Reproduce each of the following items verbatim, omitting the pictures.
-- START --
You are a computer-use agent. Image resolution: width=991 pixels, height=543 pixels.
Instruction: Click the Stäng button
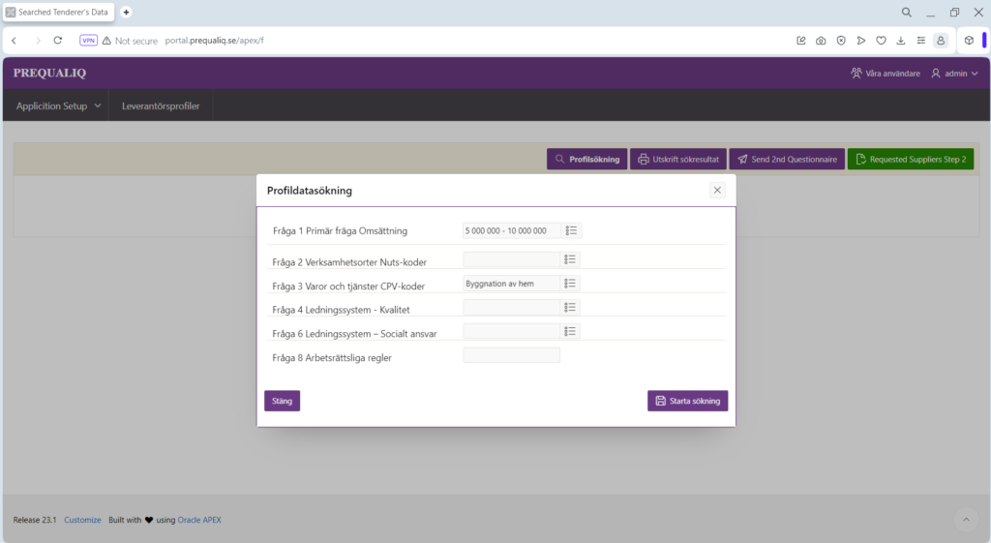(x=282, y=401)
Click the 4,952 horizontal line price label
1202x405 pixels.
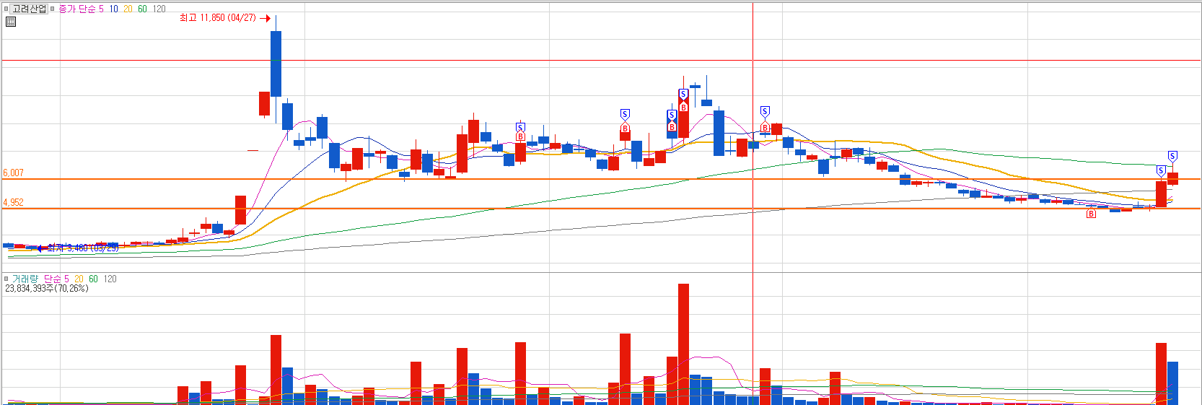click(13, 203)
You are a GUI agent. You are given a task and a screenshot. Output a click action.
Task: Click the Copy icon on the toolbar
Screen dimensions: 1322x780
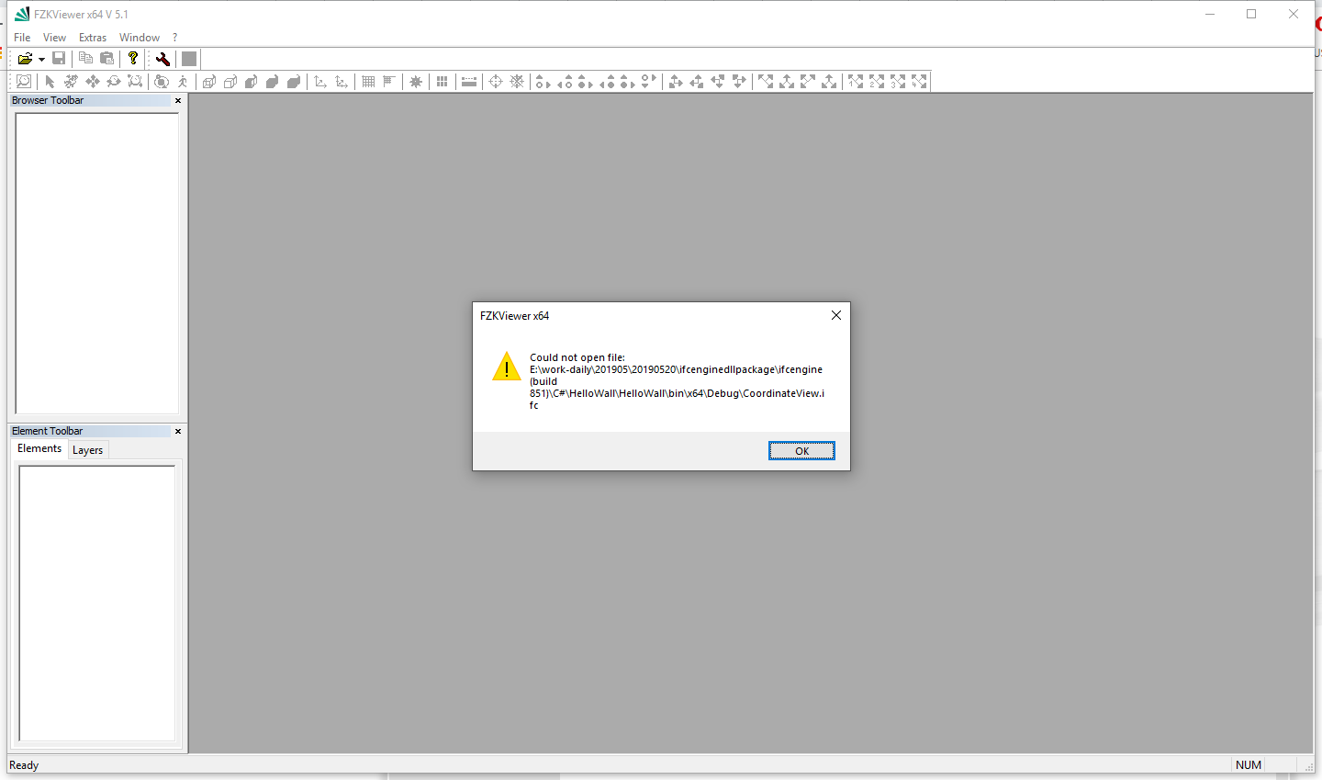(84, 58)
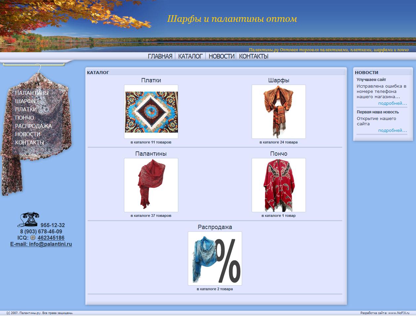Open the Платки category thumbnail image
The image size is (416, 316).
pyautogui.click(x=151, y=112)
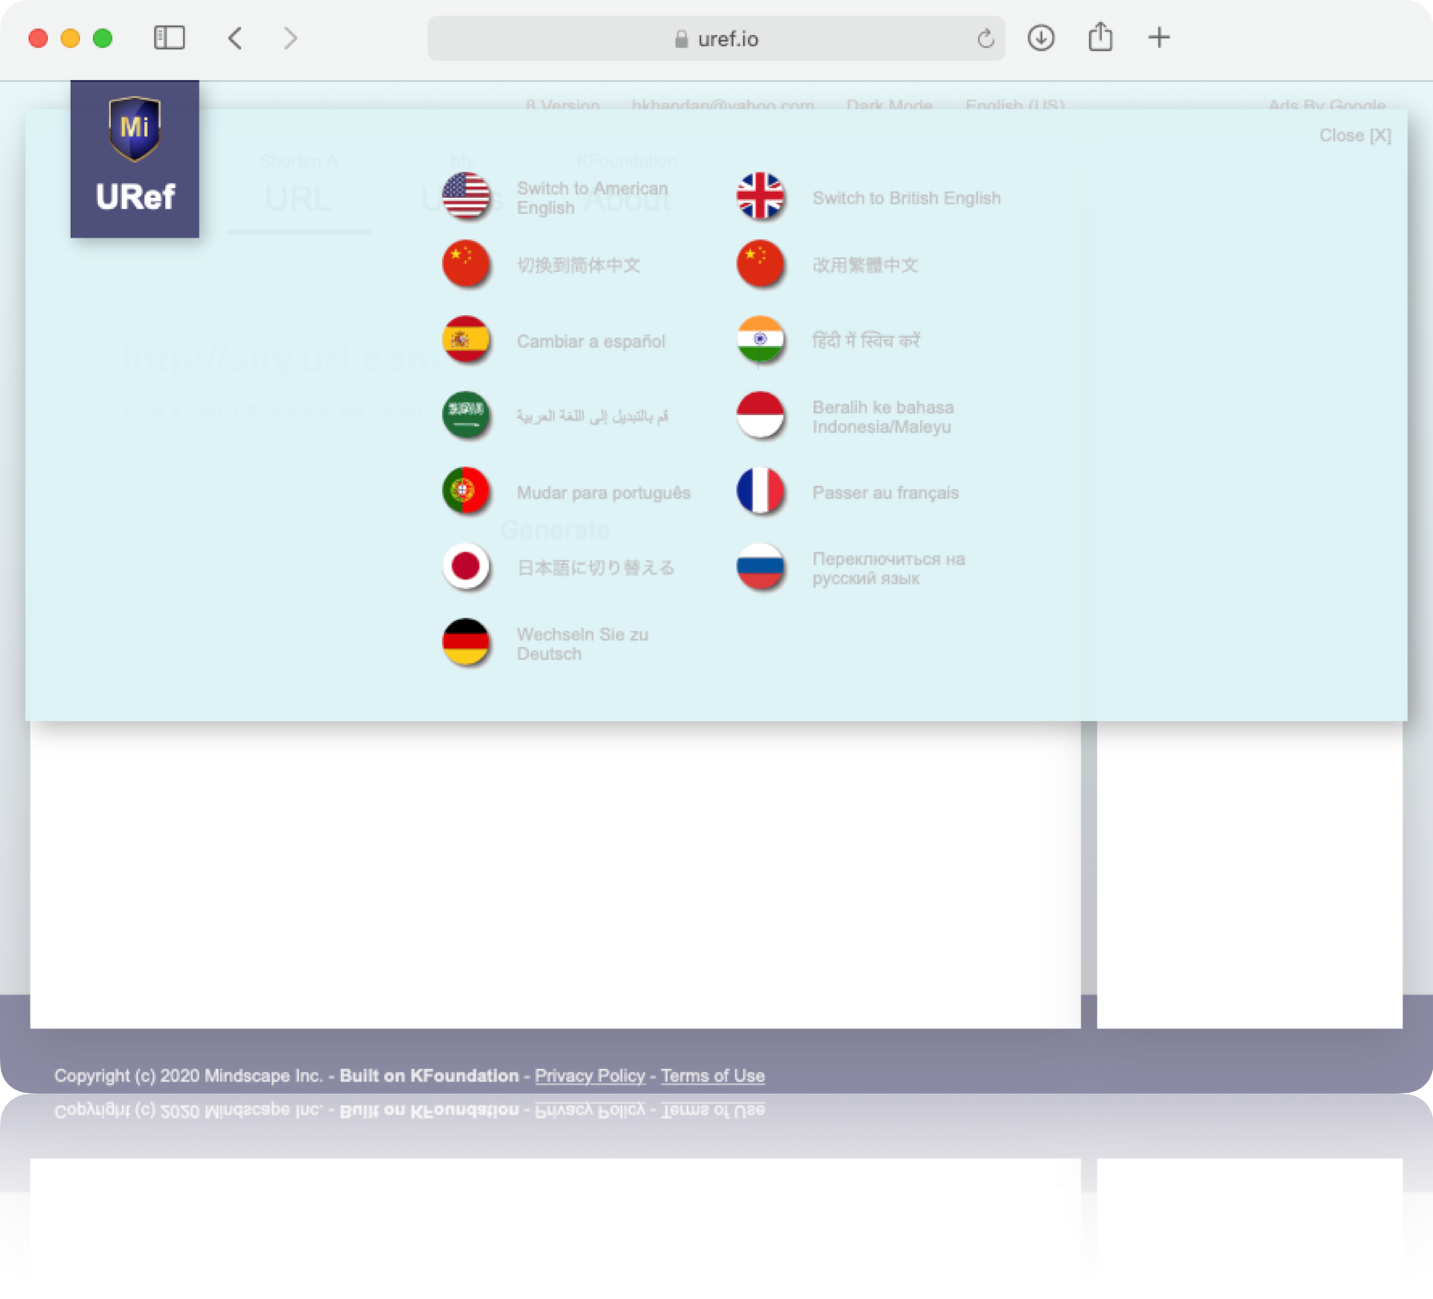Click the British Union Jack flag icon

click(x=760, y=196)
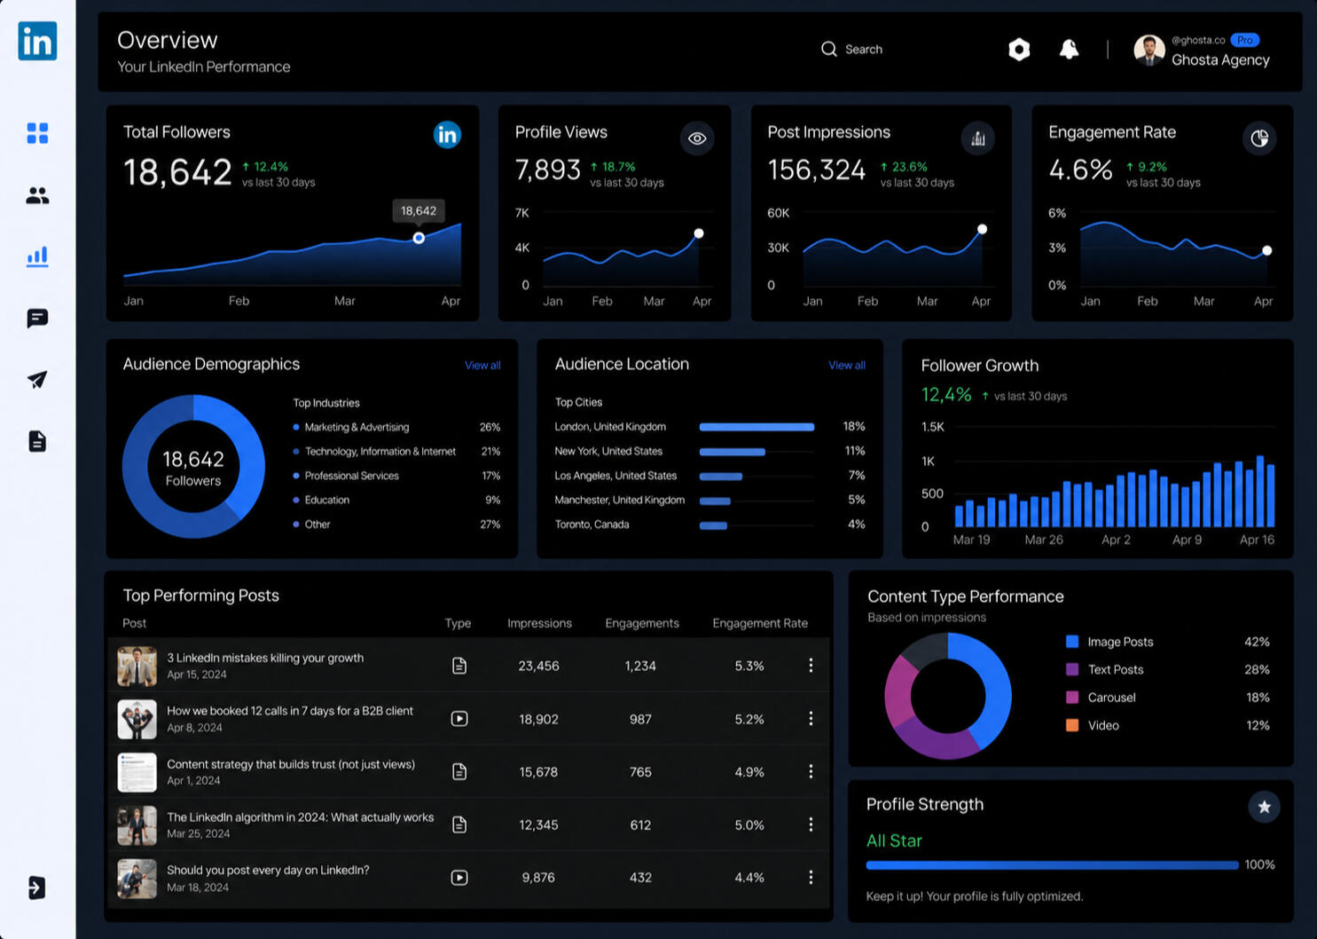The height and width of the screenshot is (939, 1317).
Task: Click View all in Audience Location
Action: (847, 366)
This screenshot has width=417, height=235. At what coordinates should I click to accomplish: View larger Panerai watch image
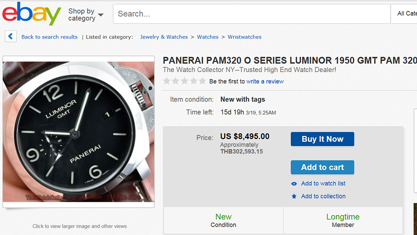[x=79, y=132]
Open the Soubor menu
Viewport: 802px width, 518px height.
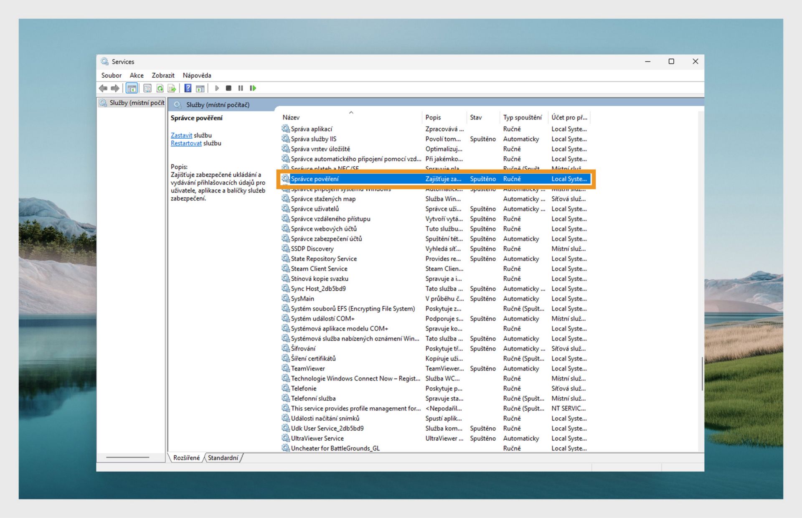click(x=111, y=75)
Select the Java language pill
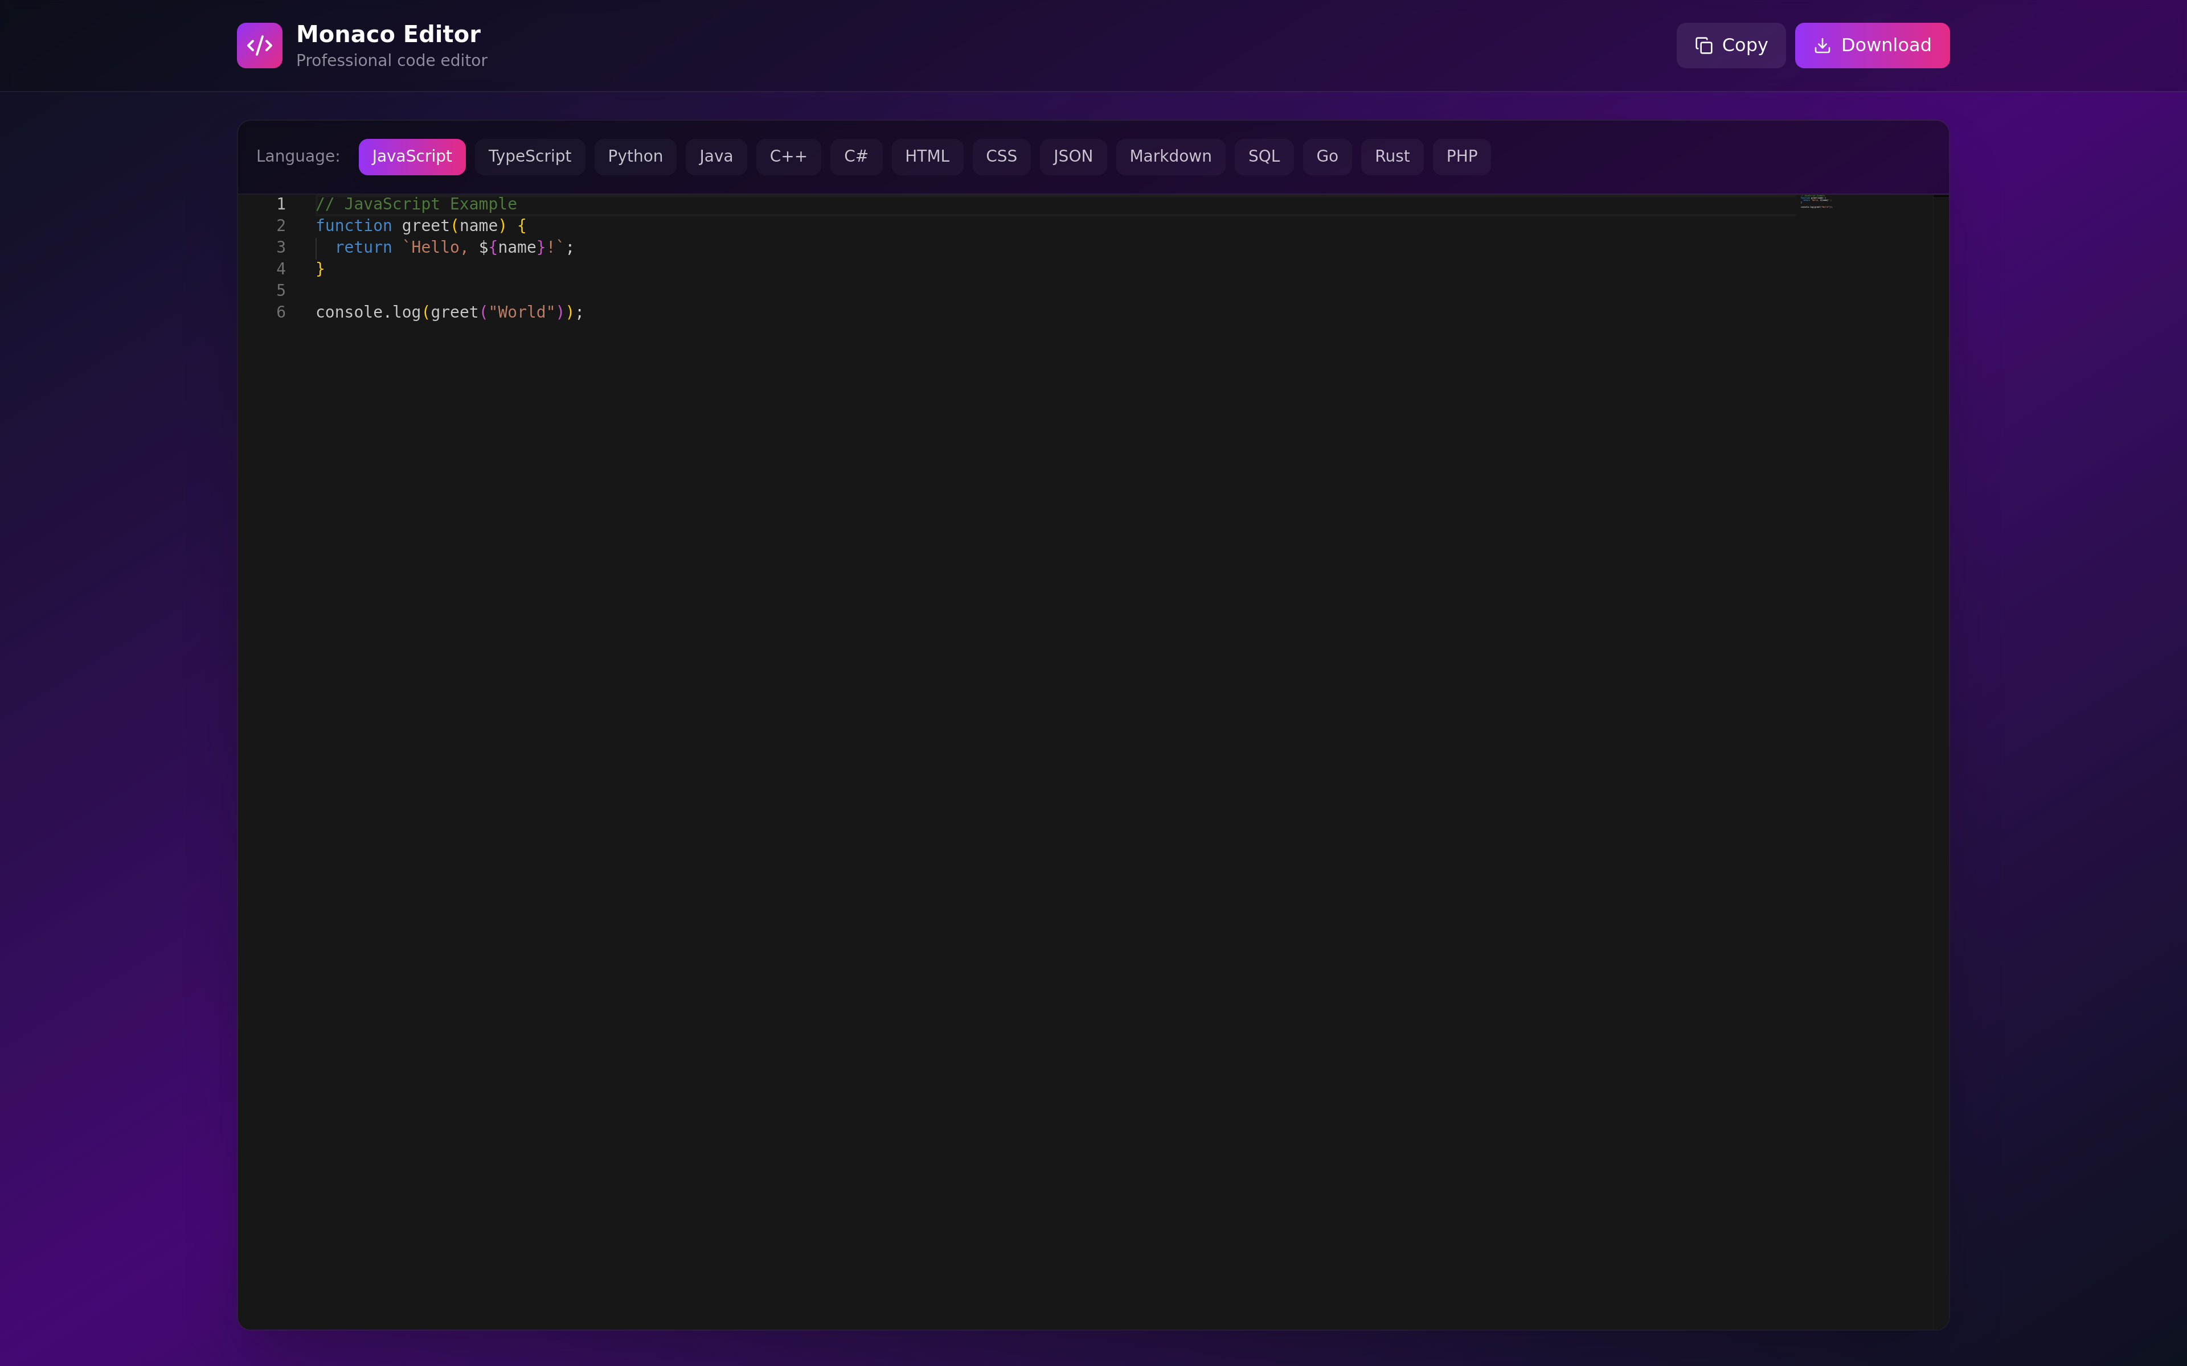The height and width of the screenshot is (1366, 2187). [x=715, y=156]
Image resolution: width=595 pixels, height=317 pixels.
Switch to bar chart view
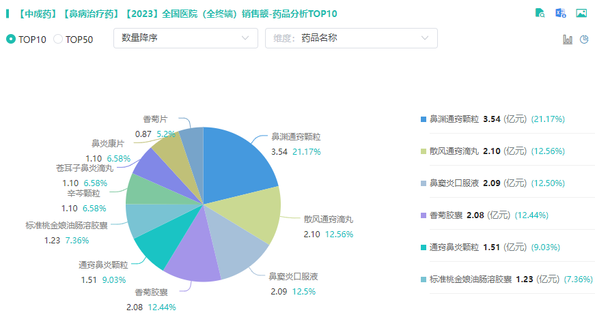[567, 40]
-- END --
● **Written response**:
You are a computer-use agent. Image resolution: width=991 pixels, height=543 pixels.
Instruction: Click the Stäng button
(x=282, y=401)
Click the 4,952 horizontal line price label
1202x405 pixels.
click(13, 203)
You are a GUI agent. You are given a task and a screenshot. Output a click action.
Task: Click the Copy icon on the toolbar
Screen dimensions: 1322x780
(84, 58)
Open the Платки category thumbnail image
The image size is (416, 316).
pyautogui.click(x=151, y=112)
Click the British Union Jack flag icon

click(x=760, y=196)
The height and width of the screenshot is (939, 1317).
Task: Click View all in Audience Location
Action: (847, 366)
This screenshot has width=417, height=235. At what coordinates should I click to accomplish: View larger Panerai watch image
[x=79, y=132]
Open the Soubor menu
Viewport: 802px width, 518px height.
click(x=111, y=75)
Select the Java language pill
The height and width of the screenshot is (1366, 2187). [x=715, y=156]
Image resolution: width=595 pixels, height=317 pixels.
Switch to bar chart view
[567, 40]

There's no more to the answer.